The season may be ripe for a scare, but scary things are happening in your front yard already as the holiday approaches.
The reality of the deep darkness of a fire ant mound, hidden to human eyes, or the mole crickets tunnels, where only creepy insects dare enter may be hard to believe.
UF/IFAS and USDA introduced a tiny South American fly to the U.S. to help control the pesky imported fire ant. Literally, these introduced phorid flies cause the imported fire ants’ heads to fall off. They then use the decapitated heads to reproduce.
The flies hover above the ants, dive in, latch onto the ant’s body and inject their eggs.
The egg then hatches, and a maggot wiggles its way into an ant’s head, where it will grow for two or three weeks before secreting a chemical that dissolves the membranes that hold the ant’s body together.
In a few hours, the ant’s head falls off, and the maggot eats everything in it and uses it as a pupae case.

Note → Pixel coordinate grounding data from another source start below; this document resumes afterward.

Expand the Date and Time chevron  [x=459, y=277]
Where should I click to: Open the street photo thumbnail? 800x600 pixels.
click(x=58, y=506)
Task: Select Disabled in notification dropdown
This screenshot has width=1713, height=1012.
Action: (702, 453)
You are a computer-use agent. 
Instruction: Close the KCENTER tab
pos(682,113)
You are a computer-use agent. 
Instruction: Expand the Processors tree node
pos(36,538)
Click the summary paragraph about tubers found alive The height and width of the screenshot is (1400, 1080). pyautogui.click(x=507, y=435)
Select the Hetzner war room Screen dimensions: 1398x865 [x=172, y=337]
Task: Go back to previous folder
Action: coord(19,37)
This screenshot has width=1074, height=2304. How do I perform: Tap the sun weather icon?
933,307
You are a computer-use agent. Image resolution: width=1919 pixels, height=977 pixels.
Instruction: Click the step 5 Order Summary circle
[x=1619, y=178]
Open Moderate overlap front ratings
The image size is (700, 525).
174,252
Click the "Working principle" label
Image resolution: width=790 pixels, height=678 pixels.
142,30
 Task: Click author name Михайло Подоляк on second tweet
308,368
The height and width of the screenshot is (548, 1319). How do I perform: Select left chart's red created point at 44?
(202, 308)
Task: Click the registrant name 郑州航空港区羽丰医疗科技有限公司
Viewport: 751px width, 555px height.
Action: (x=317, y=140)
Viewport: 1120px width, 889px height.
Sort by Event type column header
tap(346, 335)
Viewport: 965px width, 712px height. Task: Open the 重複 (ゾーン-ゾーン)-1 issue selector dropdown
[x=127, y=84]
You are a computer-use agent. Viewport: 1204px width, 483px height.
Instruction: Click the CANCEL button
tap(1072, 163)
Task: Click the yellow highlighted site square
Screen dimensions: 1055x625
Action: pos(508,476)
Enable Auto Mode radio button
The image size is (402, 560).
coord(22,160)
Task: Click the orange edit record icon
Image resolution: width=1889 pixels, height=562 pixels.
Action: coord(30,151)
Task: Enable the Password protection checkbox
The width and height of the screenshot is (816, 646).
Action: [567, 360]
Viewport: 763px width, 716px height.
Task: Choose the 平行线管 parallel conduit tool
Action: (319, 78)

Assassin bugs are frequently seen slowly crawling on shrubs in our landscapes. Most are brown to black but many are brightly colored. A common species is reddish orange in the nymph stage. Assassin bugs feed on many harmful insects. Caterpillars are their favorite food.
They digest their prey before actually eating it, and they do this by piercing their victim with their sharp peak, and injecting digestive enzymes. This causes damage to the insect’s nervous system and liquefies it’s internal organs.
The larra wasp, an introduced predatory insect by UF/IFAS entomologists, enters a mole cricket tunnel. The female wasp will pounce on the mole cricket, wrestle with it and sting it on its soft underside.
This immobilizes the mole cricket long enough to allow the wasp to deposit a single egg on its underside. The mole cricket recovers and burrows back into the ground. The wasp larva eventually hatches and slowly eats the mole cricket alive.
And as horrible as these insects may sound, remember that these truly creepy crawlies are beneficial, and help gardeners battle the bad bugs all year round.